Et il y a la meute des enfants. Poussière, éclats de rire, ceux du soleil qui mordent sa peau. Chaleur cuisante, ombres tranchantes, sourire aux lèvres, elle descend le sentier, son bidon sur la tête, la main sur le bidon, le poids de l'eau oscille doucement. Elle rayonne, le corps luisant, dressée dans son boubou bleuté, heureuse de laisser chanter en elle tous les mots de sa terre. Ses bracelets tintent. La noria tourne, ronde immuable des bœufs, à midi le tef sera pilé, ronde des enfants, rondeur du plat qui fume, du plat partagé, des mains qui se croisent pour manger.

Et il y a l'ombre du micocoulier. Pénombre fraiche. Elle est assise, étend ses jambes, un fil d'or court sur la couette, velours et dentelles sur les coussins soyeux.
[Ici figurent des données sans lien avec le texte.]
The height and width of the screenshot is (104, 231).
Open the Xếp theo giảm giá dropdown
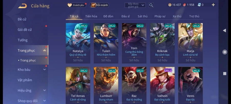pyautogui.click(x=135, y=5)
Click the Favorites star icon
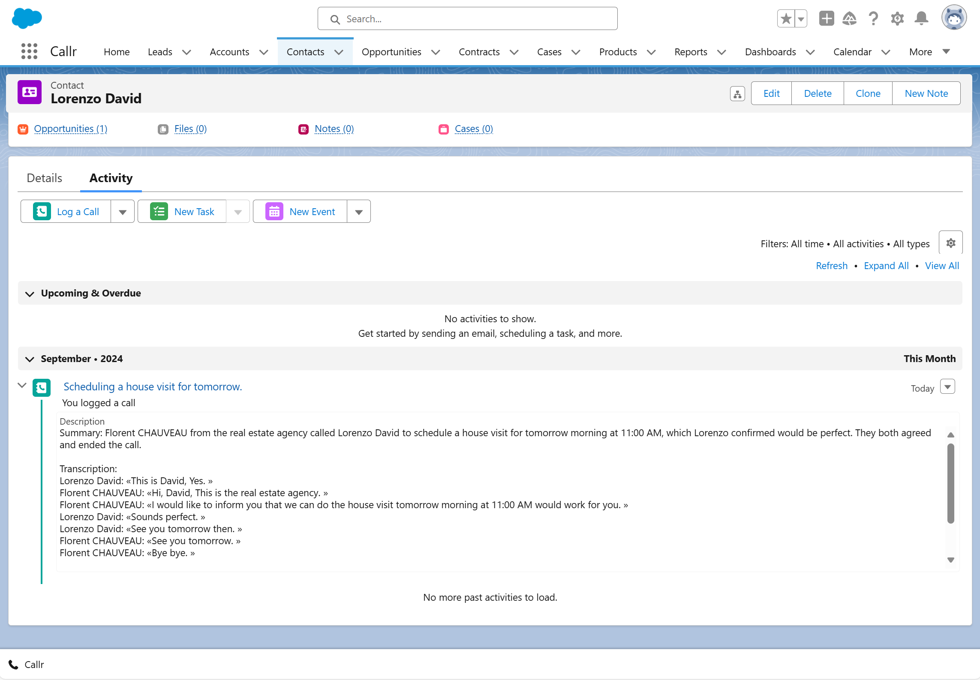Screen dimensions: 980x680 [786, 19]
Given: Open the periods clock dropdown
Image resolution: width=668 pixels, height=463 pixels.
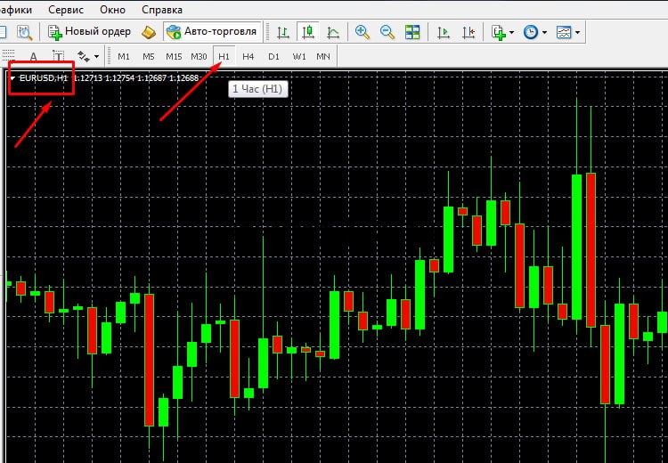Looking at the screenshot, I should [x=534, y=32].
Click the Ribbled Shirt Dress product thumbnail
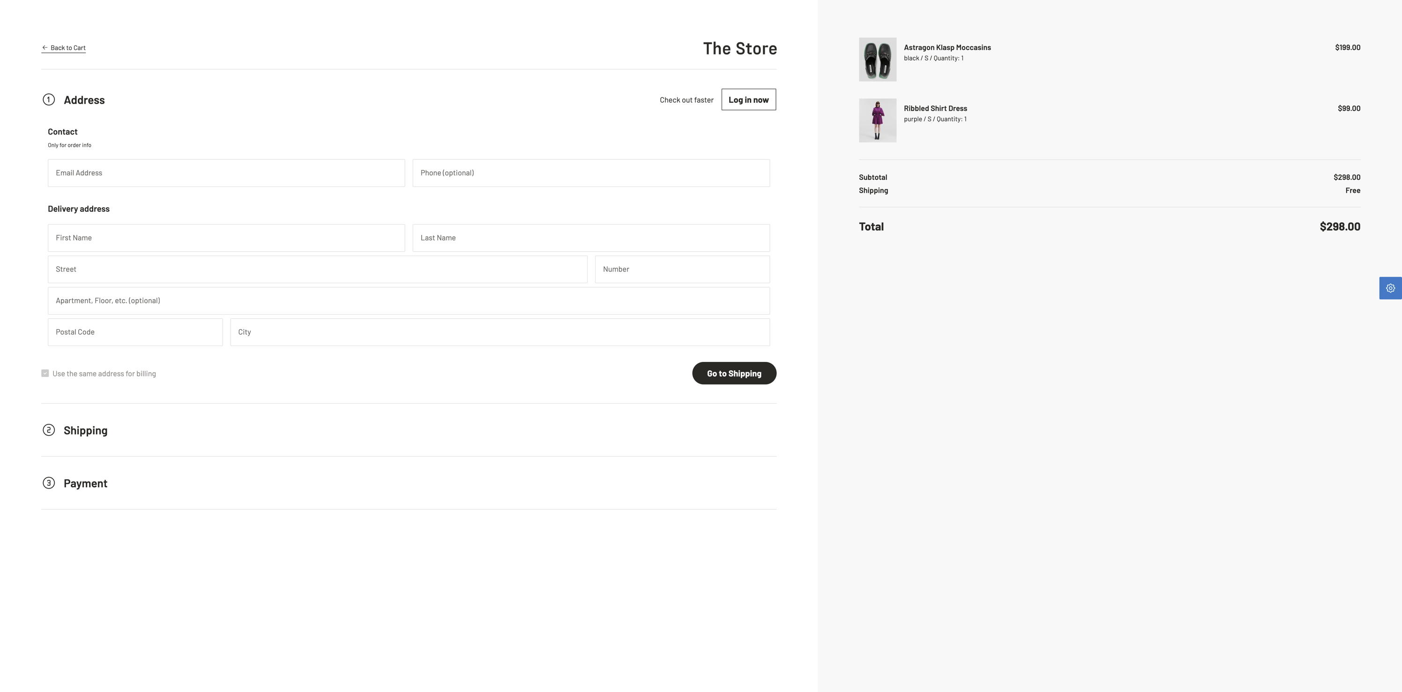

Murmure de la rue, roucoulement des pigeons par la fenêtre, envol des étourneaux, son regard caresse la photo de l'euphorbe au-dessus du buffet, la ligne douce des falaises blondes. Elle a le temps. Ronronnement du frigidaire, chuintement régulier du tambour de la machine. Chahut des enfants, gourmands, qui cavalent dans l'escalier, qui franchissent la porte. Le rôti dans le four frémit de les attendre. Ça sent les épices et le thym.

Et il y a le parfum. Son parfum. Elle s'est fait les ongles, des nattes tressent ses tempes, sa jupe serrée découvre ses genoux. Sur son bureau, un galet rond. Elle est penchée, absorbée sur son ordinateur. Cliquetis mat de ses doigts sur le clavier. Ascenseurs climatisés, longs couloirs feutrés, alignement impeccable des travées, parois aux transparences limpides, la baie vitrée ouvre sur la ville, blanchie de neige, immaculée. Il doit faire froid dehors. Le bureau est un cocon douillet. Des murmures, des rires parfois agitent les allées, attentions discrètes, clins d'œil complices, petites connivences, et l'odeur du café, le moelleux du croissant, le croquant d'un biscuit. Plaisir du chocolat qui fond sur la langue, plaisir de ses offrandes répétées.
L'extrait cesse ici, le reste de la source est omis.